Search code examples
c#arrayssplitunicode-string

convert byte array to strings split by NUL character


I am sorry, if this is much of a dumb question. But I can't really figure this out, and I bet it has to be much simpler than I think.

I have a byte[] array which contains several Unicode Strings, each char takes clearly 2 bytes, and each string is delimited by two 00 00 bytes, until double 00 00 marks the end of it all.

When I try to use UnicodeEncoding.Unicode.GetString(myBuffer) I do get the first string, but when the delimiter byte is found it start to get garbage all around.

Right now I am parsing byte by byte and then concatenating things but I am sure there has to be a better way into this.

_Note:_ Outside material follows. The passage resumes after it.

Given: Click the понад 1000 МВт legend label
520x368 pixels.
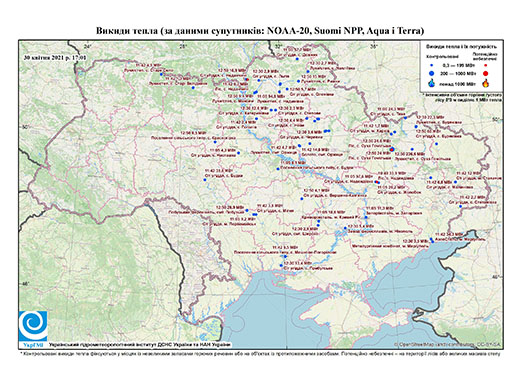Looking at the screenshot, I should click(457, 83).
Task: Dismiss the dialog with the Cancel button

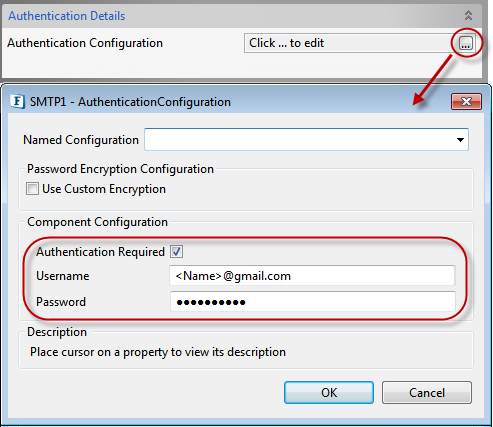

I was wondering if I should try to find the "position" of the delimiter bytes and then limit the GetString method to that lent? But if so, how do you find 2 the position of 2 specific bytes in a byte array?

the example byte array looks like this:

Hex View
 
00000000  73 00 74 00 72 00 31 00  00 00 73 00 74 00 72 00  s.t.r.1...s.t.r.
00000010  32 00 00 00 73 00 74 00  72 00 33 00 00 00 00 00  2...s.t.r.3.....

Solution

  • So your buffer is valid little endian UTF-16 data. Those "double 00 bytes" is just the NUL character, or \0.

    Encoding.Unicode.GetString(myBuffer) will actually correctly decode the whole buffer, but it'll have embedded NUL characters in it delimiting each sub string. Which is fine, because \0 is just like any character. This isn't C.

    The sample code below will use Console.WriteLine to signify "use the substring", but feel free to substitute with what is appropriate.

    First approach: decode the whole thing

    If you split by \0 after decoding, you can get all the substrings, removing empty entries to get rid of those final NULs:

    var decoded = Encoding.Unicode.GetString(myBuffer);
    foreach(var str in decoded.Split('\0', StringSplitOptions.RemoveEmptyEntries))
        Console.WriteLine(str);
    

    Alternatively, you can search for the first NUL if you want:

    var index = decoded.IndexOf('\0');
    var firstStr = decoded.Substring(0, index);
    

    Second approach: split, then decode

    If you don't want to do it all in one go because you have to process a lot of data at once, then you could just find the next 0 0 byte sequence, and then decode from there:

    var toFindSpan = MemoryMarshal.AsBytes("\0".AsSpan());
    var units = myBuffer.AsSpan();
    while (!units.IsEmpty)
    {
        var index = units.IndexOf(toFindSpan);
        if (index == -1)
            break;
    
        if (index > 0)
        {
            var str = Encoding.Unicode.GetString(units[..index]);
            Console.WriteLine(str);
        }
        units = units[(index + toFindSpan.Length + 1)..];
    }
    

    Alternatively, cast to a span of char, which would allow you to use ToString() on the span to get a string, skipping the decoding step, but this assumes the data is all valid text (as ultimately, all you're doing is skipping the validation). Up to you.

    Third approach: reading from a stream, character by character

    But then if you have that much data on hand you probably should be reading from a stream, using a StreamReader to decode on the go:

    using var stream = new MemoryStream(myBuffer, false);
    using var reader = new StreamReader(stream, Encoding.Unicode);
        
    var current = new StringBuilder();
    int c;
    while((c = reader.Read()) != -1)
    {
        if (c == 0)
        {
            if(current.Length > 0)
            {
                var str = current.ToString();
                Console.WriteLine(str);
                current.Clear();
            }
        }
        else
        {
            current.Append((char)c);
        }
    }
    

    Fourth approach: reading from a stream in batches

    An optimisation to the code above would be to call Read with a block of chars and then piece the data back yourself:

    using var stream = new MemoryStream(myBuffer, false);
    using var reader = new StreamReader(stream, Encoding.Unicode);
        
    Span<char> batch = stackalloc char[4096];
        
    var current = new StringBuilder();
    int read;
    while ((read = reader.Read(batch)) > 0)
    {
        var left = batch[..read];
        while (!left.IsEmpty)
        {
            var index = left.IndexOf('\0');
            if (index == -1)
            {
                current.Append(left);
                break;
            }
            else
            {
                current.Append(left[..index]);
                
                // we have a string, collect it
                var str = current.ToString();
                Console.WriteLine(str);
    
                current.Clear();
                    
                left = left[(index + 1)..];
            }
        }
    }
        
    if(current.Length > 0)
    {
        // don't forget letfovers
        var str = current.ToString();
        Console.WriteLine(str);
    }
    

    That should get you decent results.

    Now, those two final approaches use a StringBuilder to build the substrings, but you don't have to do it that way, you can send those characters elsewhere (maybe you're writing them to a file).